I dont understand how any of this is bad advice, it seems pretty standard to me. I have learned to keep slides short and try and use photos and demonstrations a while ago and try to stick to those points. An interesting point that I often forget is to identify the audiences' motivations and triggers. This is the first and one of the most forgotten points in that presentation. The presentation really IS for them, not me. This is harder to remember when the presentation is an assignment, I tend to think of it as something that is needed for my grade, but in reality I am teaching people something about a product, process, or piece of history.

Sarah Keller said...

This was pretty useful. I especially appreciate the advice about repeating yourself and using multiple pictures- I knew visual aids were helpful and I knew it was helpful to repeat things to get the point across, but I didn't connect the two to use multiple visual aids. I would like some tips on how to use pictures in presentations which are very data-heavy or where you need to communicate a lot of facts and hard information, like in foundations. I feel like it's not exactly useful to put up a picture of Ibsen and then talk about his childhood for 8 minutes- I feel like people would zone out.
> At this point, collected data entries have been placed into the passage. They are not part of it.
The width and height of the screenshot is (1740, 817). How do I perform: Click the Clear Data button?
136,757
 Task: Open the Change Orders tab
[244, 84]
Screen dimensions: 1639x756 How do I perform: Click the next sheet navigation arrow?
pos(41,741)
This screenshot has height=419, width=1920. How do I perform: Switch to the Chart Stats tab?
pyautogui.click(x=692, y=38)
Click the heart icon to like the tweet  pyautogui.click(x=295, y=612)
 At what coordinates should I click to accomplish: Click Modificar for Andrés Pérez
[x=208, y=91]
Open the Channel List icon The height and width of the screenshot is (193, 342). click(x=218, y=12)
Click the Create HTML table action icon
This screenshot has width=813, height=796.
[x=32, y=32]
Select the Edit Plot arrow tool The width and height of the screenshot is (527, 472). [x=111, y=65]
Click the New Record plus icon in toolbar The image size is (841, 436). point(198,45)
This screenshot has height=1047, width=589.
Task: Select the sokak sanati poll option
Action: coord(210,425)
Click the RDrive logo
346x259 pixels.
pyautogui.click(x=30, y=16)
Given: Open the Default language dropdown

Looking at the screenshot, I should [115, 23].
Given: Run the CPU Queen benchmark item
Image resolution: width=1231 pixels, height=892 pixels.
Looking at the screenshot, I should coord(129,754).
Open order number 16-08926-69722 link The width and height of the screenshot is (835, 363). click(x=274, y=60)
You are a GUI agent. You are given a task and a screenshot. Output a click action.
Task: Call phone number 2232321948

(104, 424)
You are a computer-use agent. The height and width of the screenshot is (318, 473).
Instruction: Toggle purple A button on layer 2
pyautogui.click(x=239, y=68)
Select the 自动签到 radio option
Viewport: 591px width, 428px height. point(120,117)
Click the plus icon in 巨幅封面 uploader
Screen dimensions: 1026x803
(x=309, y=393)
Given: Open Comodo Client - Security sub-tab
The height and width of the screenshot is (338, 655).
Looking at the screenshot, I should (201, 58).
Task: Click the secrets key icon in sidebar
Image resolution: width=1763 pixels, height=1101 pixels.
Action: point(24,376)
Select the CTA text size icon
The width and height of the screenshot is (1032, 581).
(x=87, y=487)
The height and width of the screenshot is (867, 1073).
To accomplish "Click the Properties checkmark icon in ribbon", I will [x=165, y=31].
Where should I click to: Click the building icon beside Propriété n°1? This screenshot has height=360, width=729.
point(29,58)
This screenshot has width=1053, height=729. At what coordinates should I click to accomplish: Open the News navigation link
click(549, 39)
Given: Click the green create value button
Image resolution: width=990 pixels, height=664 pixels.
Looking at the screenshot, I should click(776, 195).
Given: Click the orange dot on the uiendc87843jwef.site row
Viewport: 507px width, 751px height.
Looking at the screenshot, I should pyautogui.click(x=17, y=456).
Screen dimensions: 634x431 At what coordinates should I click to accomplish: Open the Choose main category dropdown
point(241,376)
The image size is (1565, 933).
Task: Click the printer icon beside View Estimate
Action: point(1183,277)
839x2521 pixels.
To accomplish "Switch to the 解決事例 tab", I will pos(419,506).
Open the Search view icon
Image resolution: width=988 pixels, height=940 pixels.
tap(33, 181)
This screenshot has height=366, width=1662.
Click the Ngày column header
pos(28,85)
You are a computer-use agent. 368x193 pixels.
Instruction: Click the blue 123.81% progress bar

Sometimes you do need to have text on slides, and I'd be interested in tips on that.

Unknown said...

This was certainly all useful advice, especially considering crits are fast approaching. However, I cant help but feel that I have not read like 3 articles with the same info before. The one thing I did take away from this article was the portion about repeating yourself. I never really considered that to be something I should do in my presentations, but I suppose its something that could help get your point across. I would be really careful with this though because you don't want your audience to feel like your always talking about the same thing.

Trent Taylor said...

Over all i thought this was good advice for giving a presentation. I dont understand the introduction though. First, none of this advice is really surprising to me and none of this really seems like bad advice either... ive actually heard several of the points that they were making before. Moving past this though, the one point that i particularly liked was their explanation of how to get your point across. It was very much like how to write an essay but with visual evidence incorporated also. I think its good advice to show your evidence for your point then return back to restating the point, even in a presentation vs. an essay.

Unknown said...

This is actually some really good advice for presentations. I think the author called it bad advice to make us pay attention and think "What do they mean bad advice?" & "Wait, how is this bad advice?" and similar thoughts. In doing so, his presentation, full of redundancy, and pictures along with text help drive his point home about what to include in presentations and why. And for once, I don't think the general statistics were pulled out of nowhere, even if 90% of all statistics are probably made up.